● Textabschnitt
::::
Das Amtsgericht verurteilt ihn wegen gefährlichen Körperverletzung, Raubes und Betrugs zu zwei Jahren und zwei Monaten Gefängnis. Statt Marihuana wollte er einem 19-Jährigen Oregano andrehen und traktierte ihn mit einem Schlagstock.

Böblingen - „Das darf nicht wahr sein. Was machen Sie mit meinem Sohn“, schreit die Mutter des 19 Jahre alten Studenten der Betriebswirtschaftslehre völlig außer sich in den Gerichtssaal. Der Richter Ralf Rose am Böblinger Amtsgericht hat ihn gerade zu einer Jugendstrafe von zwei Jahren und zwei Monaten verurteilt. Ohne Bewährung. Ein Polizist legt ihm Handschellen an. Wenig später wird er von Polizisten zu einer dunklen Limousine eskortiert, die vor dem Gerichtsgebäude wartet. Der 19-Jährige wird hineinverfrachtet und kommt in die Justizvollzugsanstalt in Stuttgart-Stammheim.

DNA-Spuren am Schuh

Das Jugendschöffengericht hält den 19 Jahre alten Jugendlichen aus dem Kreis Böblingen der gefährlichen Körperverletzung, des Raubes, Betrugs und der Verbreitung von Betäubungsmittelimitaten für schuldig. „Man ist vieles gewohnt. Aber so jemanden wie Sie trifft man nicht so oft“, hatte ihm Rose während der Urteilsbegründung noch mit auf den Weg gegeben.

An einem Schuh des 19-Jährigen waren DNA-Spuren gefunden worden, die belegen, dass er in eine körperliche Auseinandersetzung verstrickt war. Sein heute 19 Jahre altes Opfer, dem er statt Marihuana Oregano angedreht hatte, hatte für den Richter „in einer schlichten und sachlichen Art“ glaubhaft berichtet, dass er von dem Angeklagten mit einem Schlagstock traktiert worden war. Er hatte schwere Verletzungen am Kopf, am Rücken und am Oberarm erlitten.
::::
● Verfügbare Daten
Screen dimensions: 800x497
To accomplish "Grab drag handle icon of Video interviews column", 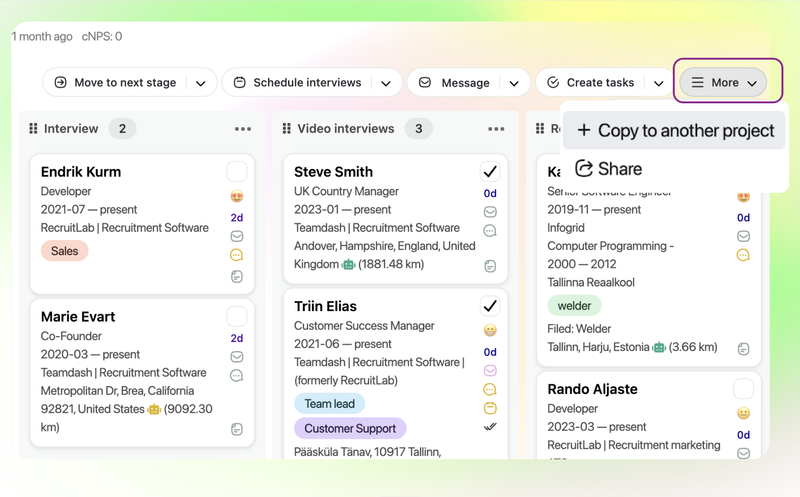I will pos(287,129).
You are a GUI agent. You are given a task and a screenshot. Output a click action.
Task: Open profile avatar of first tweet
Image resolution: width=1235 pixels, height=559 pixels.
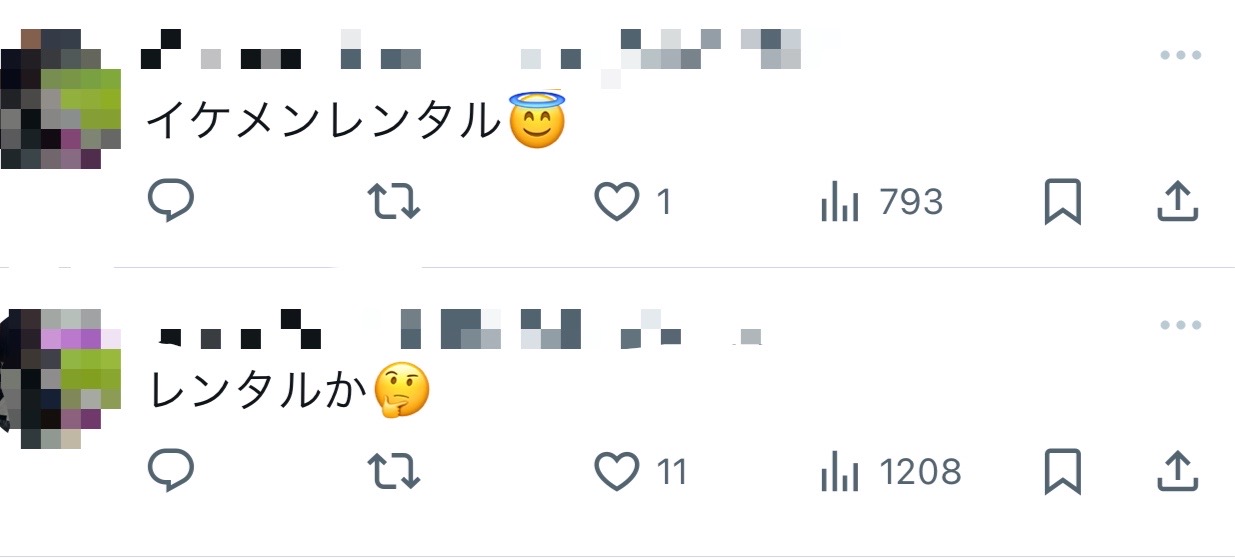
::::
● Deine Aufgabe 1
Wie lautet der Satz „Er hatte schwere Verletzungen am Kopf, am Rücken und am Oberarm erlitten.“ aus dem Gerichtsbericht auf Englisch?
● Deine Aufgabe 2
Wie geht der Gerichtsbericht nach seinem letzten Satz weiter? Schreib die Fortsetzung.

● Lösung 1
He had suffered serious injuries to his head, his back, and his upper arm.

● Lösung 2
Am 5. Juli des vergangenen Jahres hatte der junge Mann, der getäuscht worden war, an der Haustüre des Betrügers geklingelt, um die 200 Euro zurückzuverlangen, die sich der Angeklagte aus seiner Jackentasche genommen hatte. Um an das Geld zu kommen, habe ihn der Überbringer des Marihuana-Imitats mit einer Hand gestoßen, mit der anderen die Geldscheine genommen und sei weggerannt. Das Ganze war am Abend des 28. Juni auf dem Hof der Ostertag-Realschule in Leonberg passiert. Der Täter war in Begleitung zweier Kumpels gekommen, der eine heute 18, der andere 20 Jahre alt. „Ich habe nur den Läufer gespielt“, wollte der 19-Jährige dem Richter weiß machen.

Eine Woche danach hatten die Drei dann an der Haustüre des Betrügers kein Pardon gekannt: Sie schlugen den jungen Mann, der sein Geld zurück wollte, in die Flucht, dabei war der Schlagstock im Spiel. Gegenüber dem Richter gab der Angeklagte das nicht zu. Rose räumte ihm deshalb in einer Sitzungsunterbrechung die Möglichkeit ein, über ein Geständnis nachzudenken.

Schlägerei vor dem Blauen Engel

Die Offerte, dadurch mit einer Bewährungsstrafe davonzukommen, nahm der 19-Jährige jedoch nicht an. Erst in seinem letzten Wort nach dem bereits gesprochenen Urteil bekannte er: „Ich habe Fehler gemacht.“ Mit Reue habe das nichts zu tun, urteilte Rose, dieses Teileingeständnis komme zu spät. Wegen Fluchtgefahr ordnete er die Untersuchungshaft an. Die Familie des 19-Jährigen sei bei der Hausdurchsuchung nicht kooperativ gewesen, begründete er dies.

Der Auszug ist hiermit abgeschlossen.